------ EXERCISE DATA
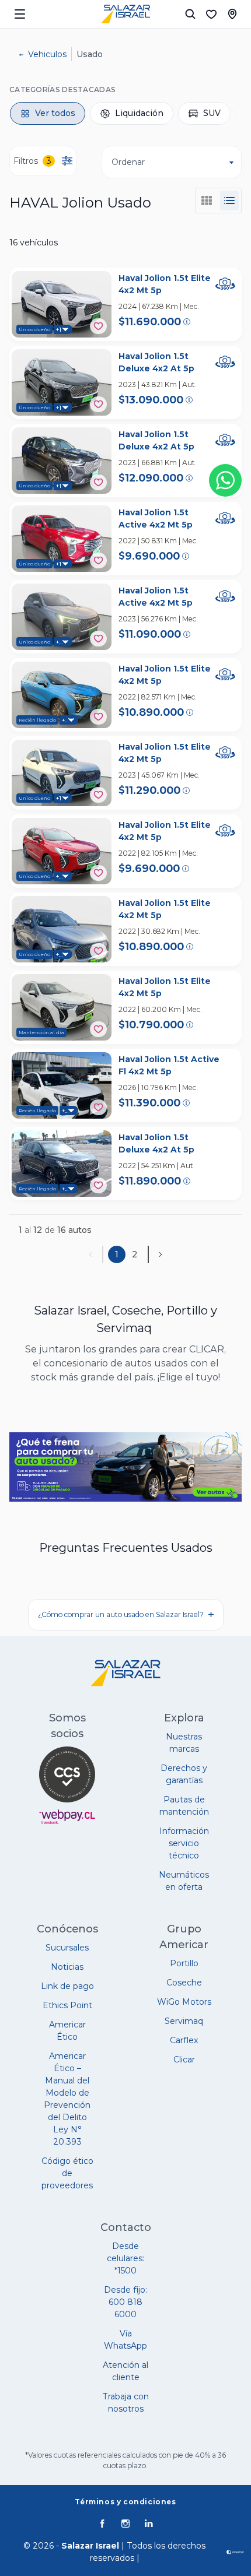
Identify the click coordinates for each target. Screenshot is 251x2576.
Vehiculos (47, 54)
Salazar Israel (90, 2545)
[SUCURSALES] (232, 14)
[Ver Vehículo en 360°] (225, 284)
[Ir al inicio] (125, 14)
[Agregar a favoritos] (98, 326)
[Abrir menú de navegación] (19, 13)
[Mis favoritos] (211, 14)
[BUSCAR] (190, 14)
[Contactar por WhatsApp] (225, 480)
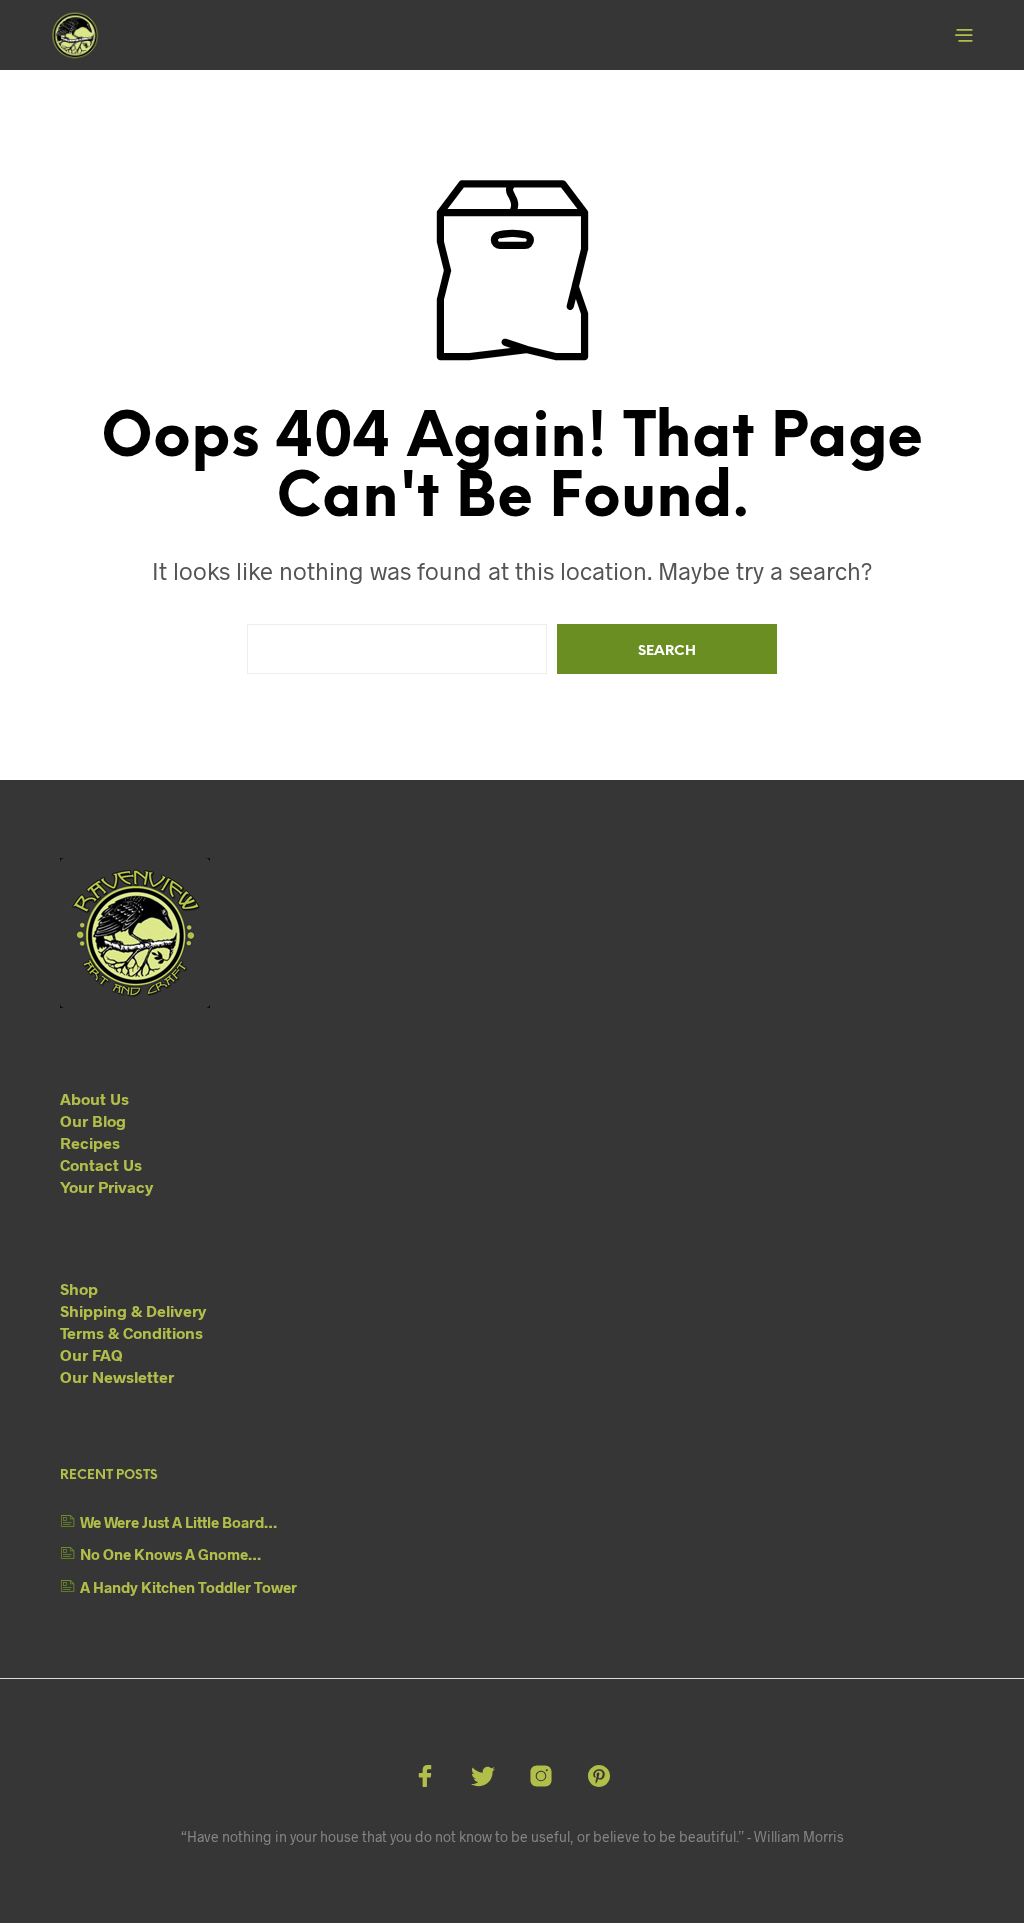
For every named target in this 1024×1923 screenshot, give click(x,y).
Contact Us (101, 1164)
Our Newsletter (117, 1376)
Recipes (90, 1142)
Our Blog (93, 1120)
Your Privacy (106, 1186)
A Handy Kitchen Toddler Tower (188, 1587)
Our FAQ (91, 1354)
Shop (79, 1288)
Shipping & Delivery (133, 1310)
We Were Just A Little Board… (178, 1522)
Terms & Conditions (131, 1332)
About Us (94, 1098)
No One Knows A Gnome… (170, 1554)
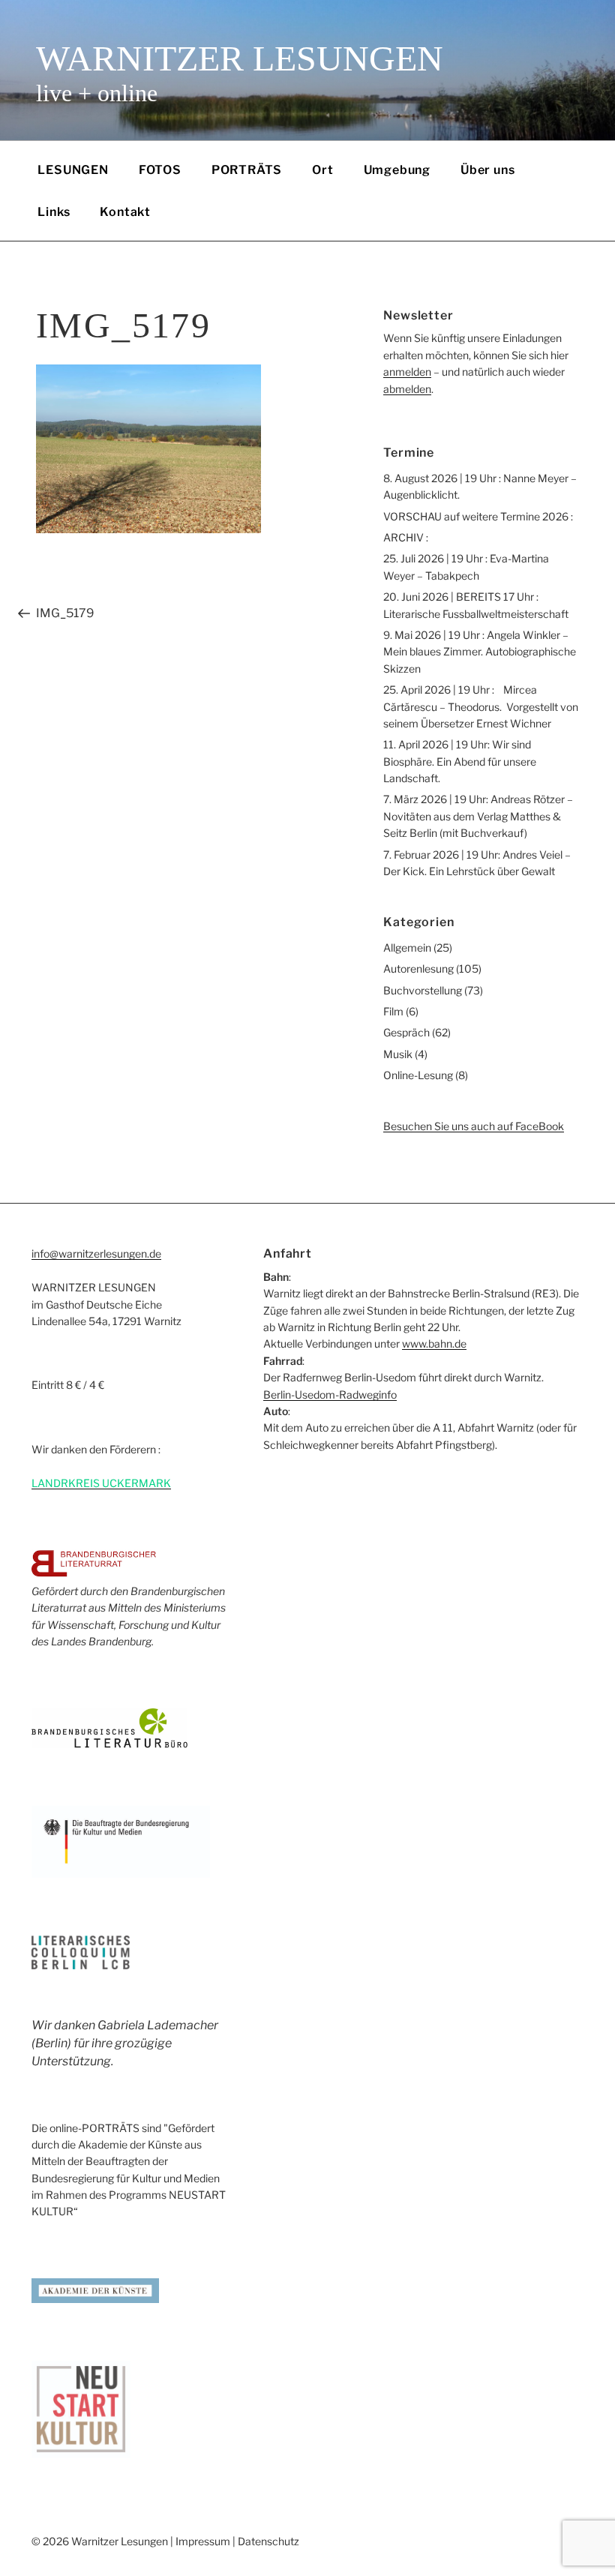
------------
REQUIRED ACTION:
In the data above, the stretch from the line with "[Ver Vehículo en 360°] (225, 284)" through the line with "Our Blog (93, 1120)" is to be returned exactly, minus any pictures.

ANSWER:
[Ver Vehículo en 360°] (225, 284)
[Ir al inicio] (125, 14)
[Agregar a favoritos] (98, 326)
[Abrir menú de navegación] (19, 13)
[Mis favoritos] (211, 14)
[BUSCAR] (190, 14)
[Contactar por WhatsApp] (225, 480)
For every named target in this 1024×1923 screenshot, give click(x,y).
Contact Us (101, 1164)
Our Newsletter (117, 1376)
Recipes (90, 1142)
Our Blog (93, 1120)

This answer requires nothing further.